> **TASK DIRECTIONS**
All lines from the one with "Where should I click to: Click the Penca" through the final line below are to be reproduced exactly; omit the others.

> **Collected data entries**
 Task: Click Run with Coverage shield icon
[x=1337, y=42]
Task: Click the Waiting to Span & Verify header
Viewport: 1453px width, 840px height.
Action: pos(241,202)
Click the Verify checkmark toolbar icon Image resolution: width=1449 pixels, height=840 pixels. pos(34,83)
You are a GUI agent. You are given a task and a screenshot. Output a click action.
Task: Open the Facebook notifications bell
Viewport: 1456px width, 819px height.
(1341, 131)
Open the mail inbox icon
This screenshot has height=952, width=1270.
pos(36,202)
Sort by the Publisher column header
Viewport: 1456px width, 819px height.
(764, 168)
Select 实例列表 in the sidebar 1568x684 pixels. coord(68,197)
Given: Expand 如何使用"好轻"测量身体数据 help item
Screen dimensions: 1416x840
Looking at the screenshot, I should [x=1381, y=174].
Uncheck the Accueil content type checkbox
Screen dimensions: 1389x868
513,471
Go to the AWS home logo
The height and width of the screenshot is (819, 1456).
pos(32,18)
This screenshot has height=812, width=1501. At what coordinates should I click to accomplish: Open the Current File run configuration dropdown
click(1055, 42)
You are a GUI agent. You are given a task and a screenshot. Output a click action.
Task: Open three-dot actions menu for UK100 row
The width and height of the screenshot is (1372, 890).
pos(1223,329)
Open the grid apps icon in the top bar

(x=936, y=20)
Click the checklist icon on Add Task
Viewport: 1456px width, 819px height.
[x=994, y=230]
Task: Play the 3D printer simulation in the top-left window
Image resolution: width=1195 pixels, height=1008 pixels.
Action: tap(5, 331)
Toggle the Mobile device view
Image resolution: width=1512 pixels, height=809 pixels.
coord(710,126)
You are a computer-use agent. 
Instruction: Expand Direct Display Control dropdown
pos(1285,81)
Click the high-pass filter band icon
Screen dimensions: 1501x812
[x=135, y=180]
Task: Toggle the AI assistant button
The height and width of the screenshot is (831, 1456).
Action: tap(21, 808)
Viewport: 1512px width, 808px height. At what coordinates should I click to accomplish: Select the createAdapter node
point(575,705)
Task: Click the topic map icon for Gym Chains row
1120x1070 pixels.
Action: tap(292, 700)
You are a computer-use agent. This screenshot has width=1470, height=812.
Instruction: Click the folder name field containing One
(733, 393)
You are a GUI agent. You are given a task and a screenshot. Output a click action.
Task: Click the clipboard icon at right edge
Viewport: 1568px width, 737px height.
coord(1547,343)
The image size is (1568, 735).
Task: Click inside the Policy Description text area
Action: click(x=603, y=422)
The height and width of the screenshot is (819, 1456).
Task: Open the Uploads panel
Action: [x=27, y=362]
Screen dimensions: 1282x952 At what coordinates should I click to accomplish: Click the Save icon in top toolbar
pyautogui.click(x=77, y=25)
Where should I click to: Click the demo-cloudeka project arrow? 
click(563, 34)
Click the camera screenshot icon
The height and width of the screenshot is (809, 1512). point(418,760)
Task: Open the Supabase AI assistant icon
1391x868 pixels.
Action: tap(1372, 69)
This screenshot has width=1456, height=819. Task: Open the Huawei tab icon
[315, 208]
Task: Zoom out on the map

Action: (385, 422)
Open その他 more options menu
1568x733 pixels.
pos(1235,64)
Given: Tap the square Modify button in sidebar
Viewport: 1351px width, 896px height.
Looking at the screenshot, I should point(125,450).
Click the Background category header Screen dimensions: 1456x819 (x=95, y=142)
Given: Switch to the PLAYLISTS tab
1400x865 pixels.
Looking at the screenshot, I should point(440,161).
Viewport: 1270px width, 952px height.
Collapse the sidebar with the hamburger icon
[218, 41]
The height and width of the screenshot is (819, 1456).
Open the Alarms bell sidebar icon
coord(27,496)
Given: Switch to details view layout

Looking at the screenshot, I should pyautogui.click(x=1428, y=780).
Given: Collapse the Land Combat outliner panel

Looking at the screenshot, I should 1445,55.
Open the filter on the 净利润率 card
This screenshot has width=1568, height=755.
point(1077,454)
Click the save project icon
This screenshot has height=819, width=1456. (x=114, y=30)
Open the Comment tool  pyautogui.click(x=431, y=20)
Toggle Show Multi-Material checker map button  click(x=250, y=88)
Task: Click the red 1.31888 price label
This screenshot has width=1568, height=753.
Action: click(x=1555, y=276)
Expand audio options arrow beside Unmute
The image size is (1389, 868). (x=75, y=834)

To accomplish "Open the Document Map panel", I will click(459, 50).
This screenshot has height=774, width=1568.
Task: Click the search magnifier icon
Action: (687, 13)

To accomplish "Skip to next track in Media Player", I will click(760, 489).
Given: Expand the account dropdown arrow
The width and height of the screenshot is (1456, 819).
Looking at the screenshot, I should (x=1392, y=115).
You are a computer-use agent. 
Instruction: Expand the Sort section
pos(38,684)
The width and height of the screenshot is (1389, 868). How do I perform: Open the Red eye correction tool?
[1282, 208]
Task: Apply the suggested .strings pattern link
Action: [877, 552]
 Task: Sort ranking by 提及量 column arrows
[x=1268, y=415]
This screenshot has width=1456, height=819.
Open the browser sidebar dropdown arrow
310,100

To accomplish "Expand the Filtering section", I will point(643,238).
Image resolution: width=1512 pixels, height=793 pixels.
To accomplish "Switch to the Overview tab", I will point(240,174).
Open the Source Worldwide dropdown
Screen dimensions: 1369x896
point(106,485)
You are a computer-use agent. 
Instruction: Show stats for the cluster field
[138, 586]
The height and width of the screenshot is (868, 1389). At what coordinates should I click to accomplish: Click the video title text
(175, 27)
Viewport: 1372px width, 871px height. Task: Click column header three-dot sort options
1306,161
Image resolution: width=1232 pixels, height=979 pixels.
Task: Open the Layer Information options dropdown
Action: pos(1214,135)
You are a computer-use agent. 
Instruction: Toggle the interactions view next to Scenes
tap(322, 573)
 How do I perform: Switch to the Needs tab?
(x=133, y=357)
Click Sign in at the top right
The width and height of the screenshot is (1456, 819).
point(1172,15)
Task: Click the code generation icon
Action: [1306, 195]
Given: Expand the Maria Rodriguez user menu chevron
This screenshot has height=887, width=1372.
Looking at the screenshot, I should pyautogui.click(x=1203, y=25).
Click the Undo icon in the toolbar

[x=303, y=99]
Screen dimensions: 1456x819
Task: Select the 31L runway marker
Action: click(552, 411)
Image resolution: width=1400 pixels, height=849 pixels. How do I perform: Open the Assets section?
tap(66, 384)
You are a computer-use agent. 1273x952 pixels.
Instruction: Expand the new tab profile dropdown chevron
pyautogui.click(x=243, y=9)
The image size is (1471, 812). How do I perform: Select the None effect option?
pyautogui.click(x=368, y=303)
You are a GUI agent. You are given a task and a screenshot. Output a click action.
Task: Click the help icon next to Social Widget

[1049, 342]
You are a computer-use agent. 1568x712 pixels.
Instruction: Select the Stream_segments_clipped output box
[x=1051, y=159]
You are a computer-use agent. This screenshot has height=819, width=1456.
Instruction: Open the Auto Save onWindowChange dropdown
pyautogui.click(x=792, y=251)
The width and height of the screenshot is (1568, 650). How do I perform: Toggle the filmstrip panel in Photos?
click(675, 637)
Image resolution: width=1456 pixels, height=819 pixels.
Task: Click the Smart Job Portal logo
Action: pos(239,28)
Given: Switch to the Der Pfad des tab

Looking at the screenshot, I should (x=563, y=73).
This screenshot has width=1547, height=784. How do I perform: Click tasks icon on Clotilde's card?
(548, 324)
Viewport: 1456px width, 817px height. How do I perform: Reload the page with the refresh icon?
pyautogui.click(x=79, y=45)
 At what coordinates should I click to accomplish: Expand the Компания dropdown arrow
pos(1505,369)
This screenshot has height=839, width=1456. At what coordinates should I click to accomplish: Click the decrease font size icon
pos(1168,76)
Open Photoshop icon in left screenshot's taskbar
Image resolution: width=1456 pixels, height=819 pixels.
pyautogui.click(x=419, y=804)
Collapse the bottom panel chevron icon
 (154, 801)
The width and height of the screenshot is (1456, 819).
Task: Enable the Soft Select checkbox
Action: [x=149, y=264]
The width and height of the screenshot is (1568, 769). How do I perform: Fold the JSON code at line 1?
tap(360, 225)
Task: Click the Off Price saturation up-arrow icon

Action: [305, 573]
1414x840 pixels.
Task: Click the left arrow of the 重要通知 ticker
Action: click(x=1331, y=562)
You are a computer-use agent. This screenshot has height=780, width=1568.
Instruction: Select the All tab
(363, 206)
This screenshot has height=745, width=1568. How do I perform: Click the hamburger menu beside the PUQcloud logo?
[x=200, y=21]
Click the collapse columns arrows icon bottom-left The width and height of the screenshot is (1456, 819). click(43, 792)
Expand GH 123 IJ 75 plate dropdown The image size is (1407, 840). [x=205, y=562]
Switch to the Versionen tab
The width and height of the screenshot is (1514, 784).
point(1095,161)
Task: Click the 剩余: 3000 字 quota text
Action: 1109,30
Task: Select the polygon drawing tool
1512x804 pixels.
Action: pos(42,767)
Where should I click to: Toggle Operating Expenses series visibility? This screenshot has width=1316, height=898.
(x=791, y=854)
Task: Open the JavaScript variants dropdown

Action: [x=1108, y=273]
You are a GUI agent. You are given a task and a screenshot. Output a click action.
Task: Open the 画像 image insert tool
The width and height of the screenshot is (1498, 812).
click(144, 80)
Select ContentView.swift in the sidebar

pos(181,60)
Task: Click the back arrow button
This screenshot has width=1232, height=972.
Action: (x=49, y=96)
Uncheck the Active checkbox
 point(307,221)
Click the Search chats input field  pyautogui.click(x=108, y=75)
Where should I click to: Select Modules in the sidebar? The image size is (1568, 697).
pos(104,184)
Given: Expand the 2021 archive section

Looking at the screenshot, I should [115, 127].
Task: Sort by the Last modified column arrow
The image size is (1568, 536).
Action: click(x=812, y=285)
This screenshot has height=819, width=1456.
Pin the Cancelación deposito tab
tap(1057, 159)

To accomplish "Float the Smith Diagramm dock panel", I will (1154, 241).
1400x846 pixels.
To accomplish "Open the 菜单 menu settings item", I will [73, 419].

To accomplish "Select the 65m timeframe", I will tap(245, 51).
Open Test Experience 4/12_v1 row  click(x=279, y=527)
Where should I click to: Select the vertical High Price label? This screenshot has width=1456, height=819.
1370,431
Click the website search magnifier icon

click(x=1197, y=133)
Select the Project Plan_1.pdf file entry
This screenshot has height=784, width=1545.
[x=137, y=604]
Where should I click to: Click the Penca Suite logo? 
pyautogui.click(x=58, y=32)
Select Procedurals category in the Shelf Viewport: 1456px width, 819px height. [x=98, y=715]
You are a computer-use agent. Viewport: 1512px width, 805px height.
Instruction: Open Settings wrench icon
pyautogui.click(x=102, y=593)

> **EXERCISE RESPONSE**
Where should I click to: Click the Penca Suite logo? 
pyautogui.click(x=58, y=32)
Select Procedurals category in the Shelf Viewport: 1456px width, 819px height. [x=98, y=715]
You are a computer-use agent. Viewport: 1512px width, 805px height.
Instruction: Open Settings wrench icon
pyautogui.click(x=102, y=593)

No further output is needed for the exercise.